### Your goal
For this exercise, copy the records below exactly and exclude every image.
+-------+
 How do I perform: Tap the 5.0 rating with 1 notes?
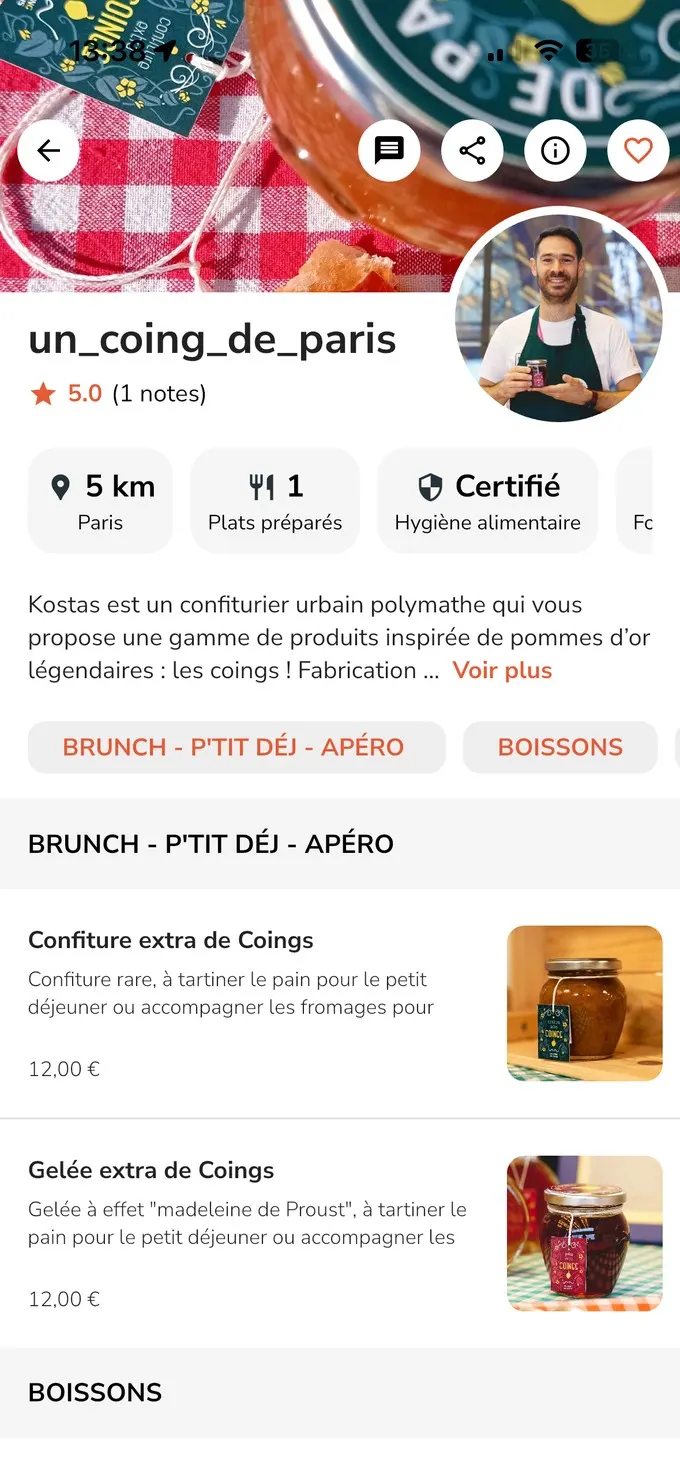pos(115,393)
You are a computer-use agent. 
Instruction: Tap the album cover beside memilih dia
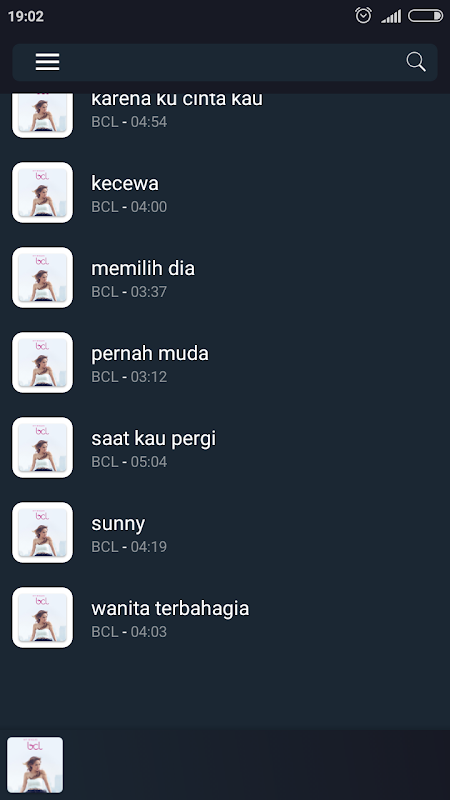click(x=42, y=278)
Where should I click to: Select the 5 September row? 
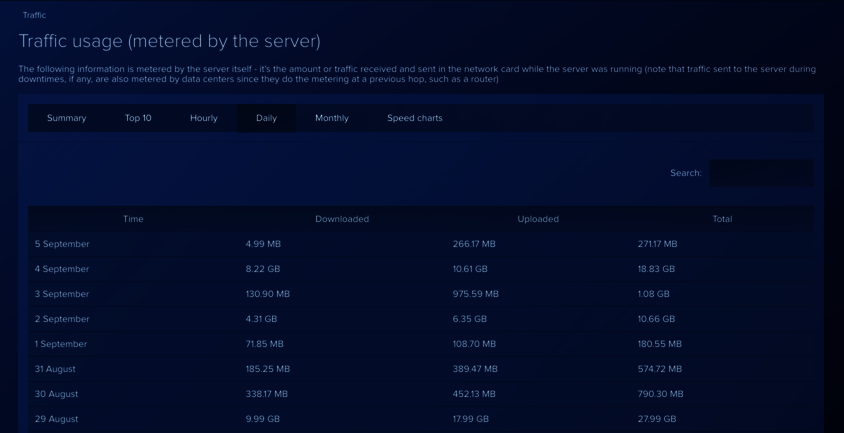click(x=62, y=244)
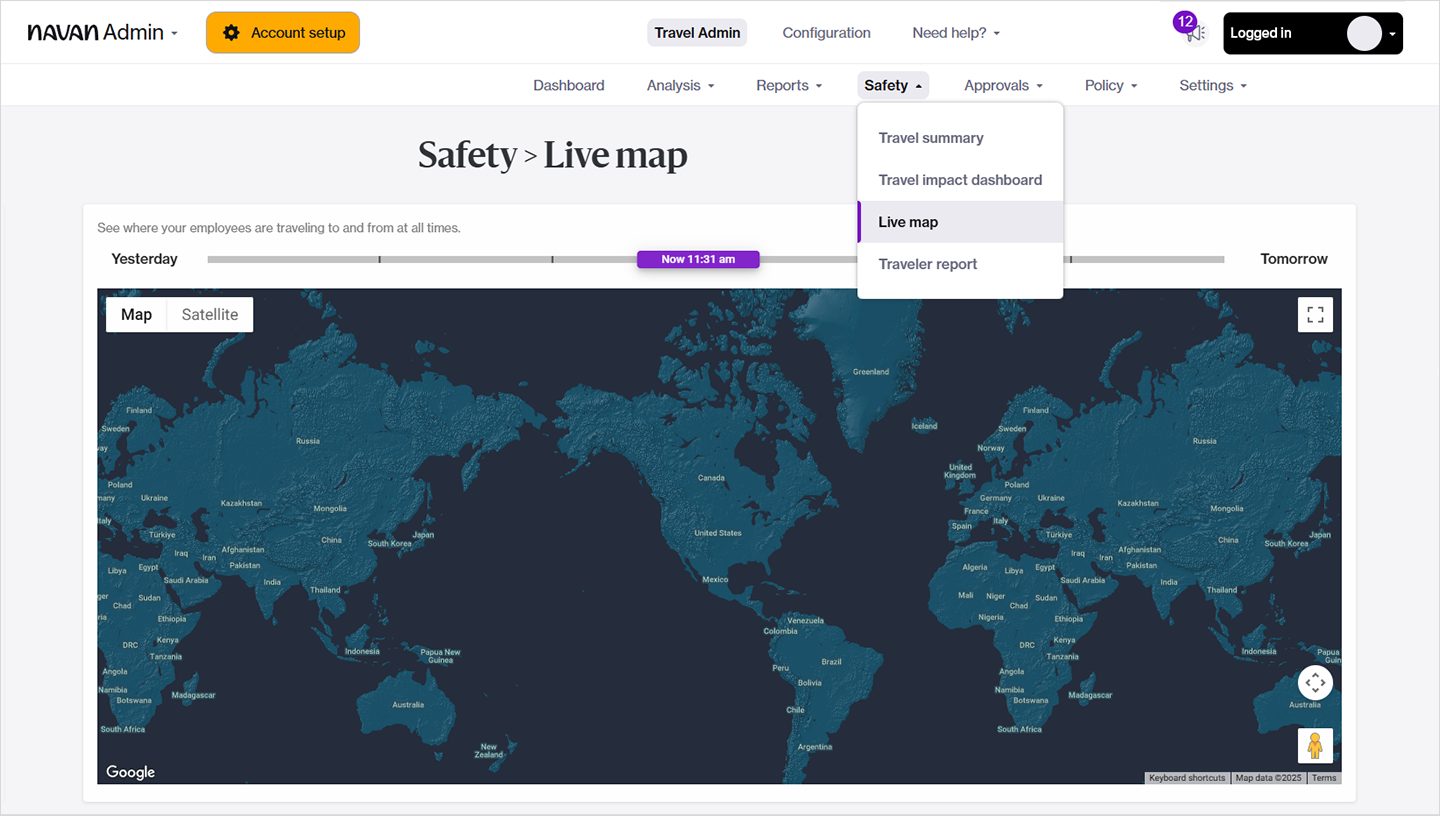Choose Traveler report menu item
The width and height of the screenshot is (1440, 816).
928,264
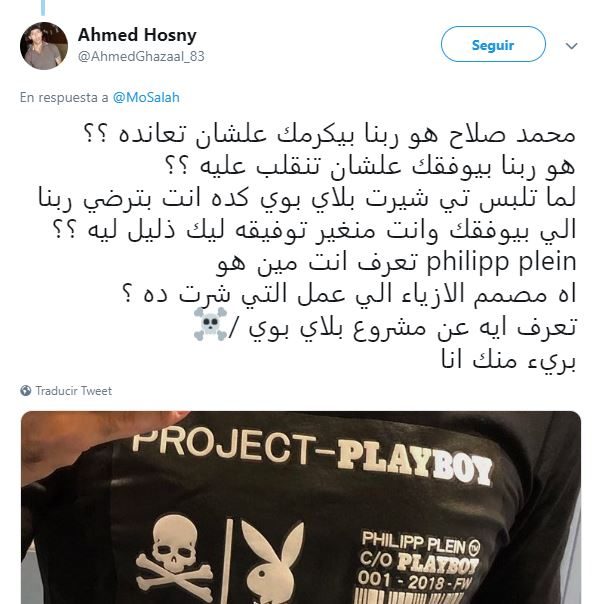Image resolution: width=611 pixels, height=604 pixels.
Task: Click the globe translate icon
Action: (26, 390)
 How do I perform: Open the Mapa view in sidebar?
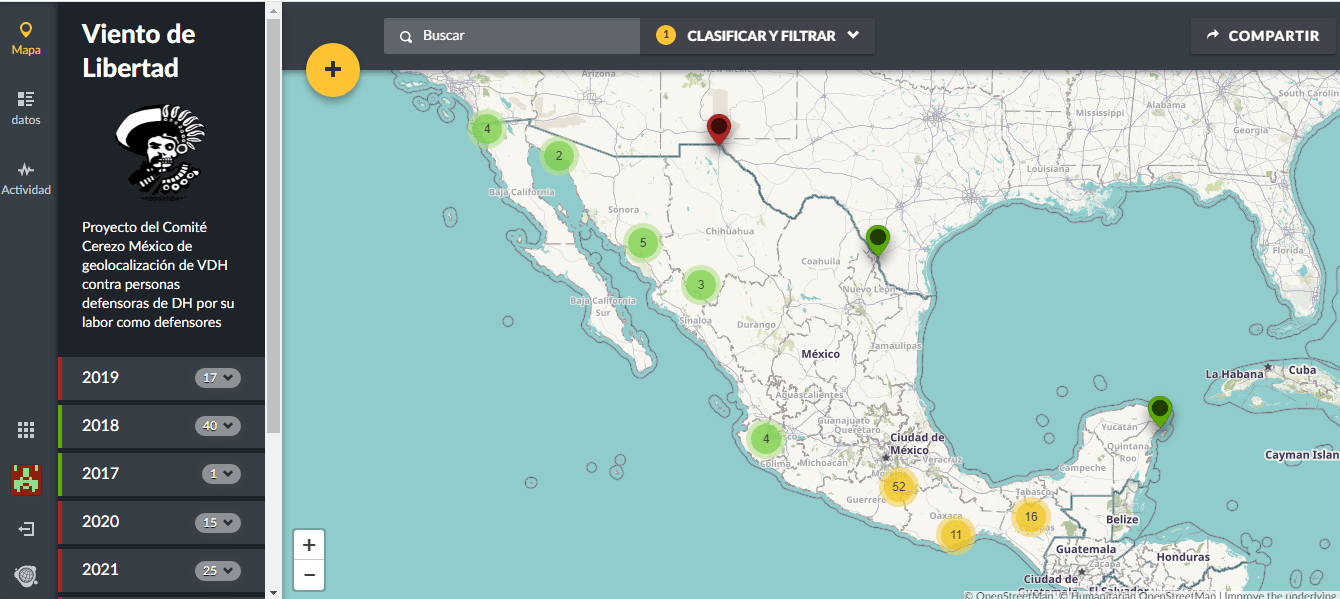coord(26,38)
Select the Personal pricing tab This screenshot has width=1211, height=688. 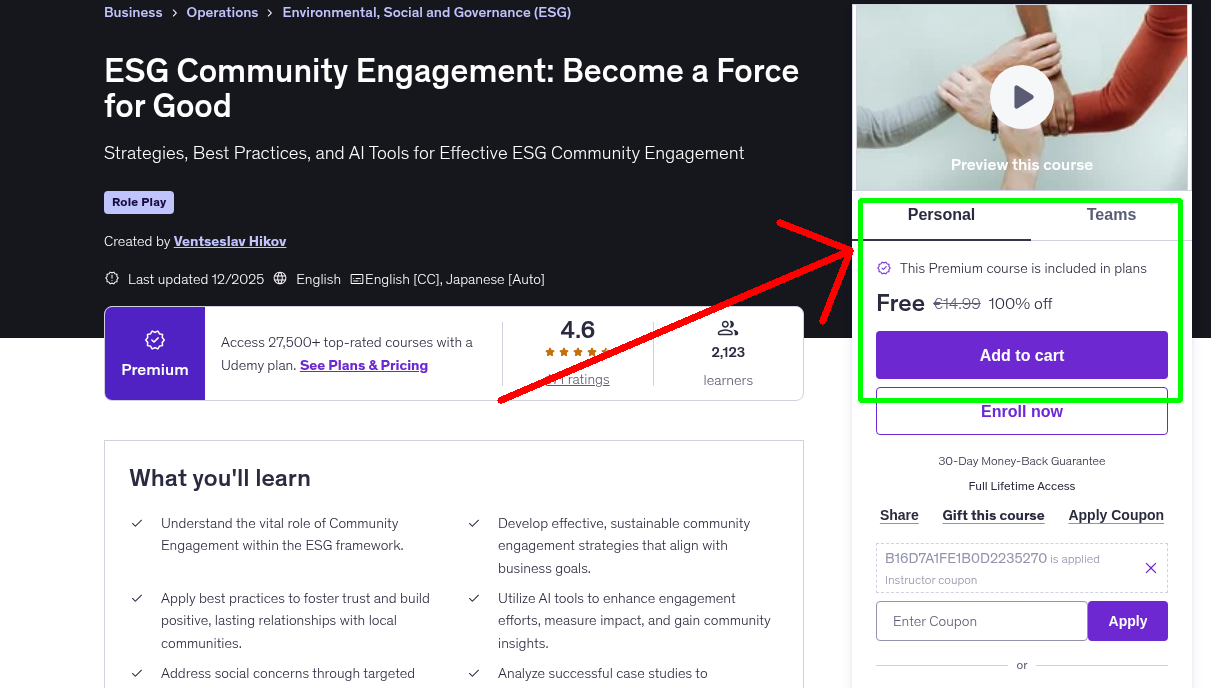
+-------+
### Response to this task
 How do I perform: Tap the 5.0 rating with 1 notes?
pos(115,393)
You are a computer-use agent. 
Instruction: Tap the album cover beside memilih dia
click(x=42, y=278)
Where should I click to: Select the 5 September row? 
click(x=62, y=244)
Choose Traveler report menu item
The width and height of the screenshot is (1440, 816).
928,264
Image resolution: width=611 pixels, height=604 pixels.
Task: Click the globe translate icon
Action: (26, 390)
 How do I perform: Open the Mapa view in sidebar?
coord(26,38)
Select the Personal pricing tab This screenshot has width=1211, height=688. 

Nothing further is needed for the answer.